[[ DATA SECTION open ]]

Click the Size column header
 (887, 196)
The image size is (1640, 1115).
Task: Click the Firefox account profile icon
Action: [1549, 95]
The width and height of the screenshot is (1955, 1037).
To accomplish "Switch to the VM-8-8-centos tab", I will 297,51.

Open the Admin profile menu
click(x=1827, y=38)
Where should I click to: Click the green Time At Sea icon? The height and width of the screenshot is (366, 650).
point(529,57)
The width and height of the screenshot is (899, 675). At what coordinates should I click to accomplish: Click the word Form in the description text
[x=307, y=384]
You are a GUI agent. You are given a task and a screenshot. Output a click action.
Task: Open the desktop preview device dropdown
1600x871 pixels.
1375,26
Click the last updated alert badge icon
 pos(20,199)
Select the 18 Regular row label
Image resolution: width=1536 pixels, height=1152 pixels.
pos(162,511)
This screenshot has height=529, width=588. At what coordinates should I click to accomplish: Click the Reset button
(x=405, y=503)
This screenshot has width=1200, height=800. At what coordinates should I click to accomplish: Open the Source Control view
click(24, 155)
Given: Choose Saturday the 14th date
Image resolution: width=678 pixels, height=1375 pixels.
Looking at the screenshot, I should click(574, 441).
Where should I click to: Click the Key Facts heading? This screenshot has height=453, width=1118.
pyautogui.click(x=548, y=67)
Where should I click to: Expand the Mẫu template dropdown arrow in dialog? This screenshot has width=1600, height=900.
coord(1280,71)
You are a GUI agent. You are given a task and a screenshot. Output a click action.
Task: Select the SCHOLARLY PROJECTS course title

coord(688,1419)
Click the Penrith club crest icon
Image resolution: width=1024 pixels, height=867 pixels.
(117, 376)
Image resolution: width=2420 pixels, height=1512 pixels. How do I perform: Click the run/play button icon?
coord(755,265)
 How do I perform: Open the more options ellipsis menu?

[[ DATA SECTION closed ]]

WHAT YOU NEED TO DO: Reproduce all of the entries above verbatim.

RESPONSE:
Click the Size column header
 (887, 196)
The image size is (1640, 1115).
Task: Click the Firefox account profile icon
Action: [1549, 95]
The width and height of the screenshot is (1955, 1037).
To accomplish "Switch to the VM-8-8-centos tab", I will 297,51.

Open the Admin profile menu
click(x=1827, y=38)
Where should I click to: Click the green Time At Sea icon? The height and width of the screenshot is (366, 650).
point(529,57)
The width and height of the screenshot is (899, 675). At what coordinates should I click to accomplish: Click the word Form in the description text
[x=307, y=384]
You are a GUI agent. You are given a task and a screenshot. Output a click action.
Task: Open the desktop preview device dropdown
1600x871 pixels.
1375,26
Click the last updated alert badge icon
 pos(20,199)
Select the 18 Regular row label
Image resolution: width=1536 pixels, height=1152 pixels.
pos(162,511)
This screenshot has height=529, width=588. At what coordinates should I click to accomplish: Click the Reset button
(x=405, y=503)
This screenshot has width=1200, height=800. At what coordinates should I click to accomplish: Open the Source Control view
click(24, 155)
Given: Choose Saturday the 14th date
Image resolution: width=678 pixels, height=1375 pixels.
Looking at the screenshot, I should click(574, 441).
Where should I click to: Click the Key Facts heading? This screenshot has height=453, width=1118.
pyautogui.click(x=548, y=67)
Where should I click to: Expand the Mẫu template dropdown arrow in dialog? This screenshot has width=1600, height=900.
coord(1280,71)
You are a GUI agent. You are given a task and a screenshot. Output a click action.
Task: Select the SCHOLARLY PROJECTS course title

coord(688,1419)
Click the Penrith club crest icon
Image resolution: width=1024 pixels, height=867 pixels.
(117, 376)
Image resolution: width=2420 pixels, height=1512 pixels. How do I perform: Click the run/play button icon?
coord(755,265)
 How do I perform: Open the more options ellipsis menu?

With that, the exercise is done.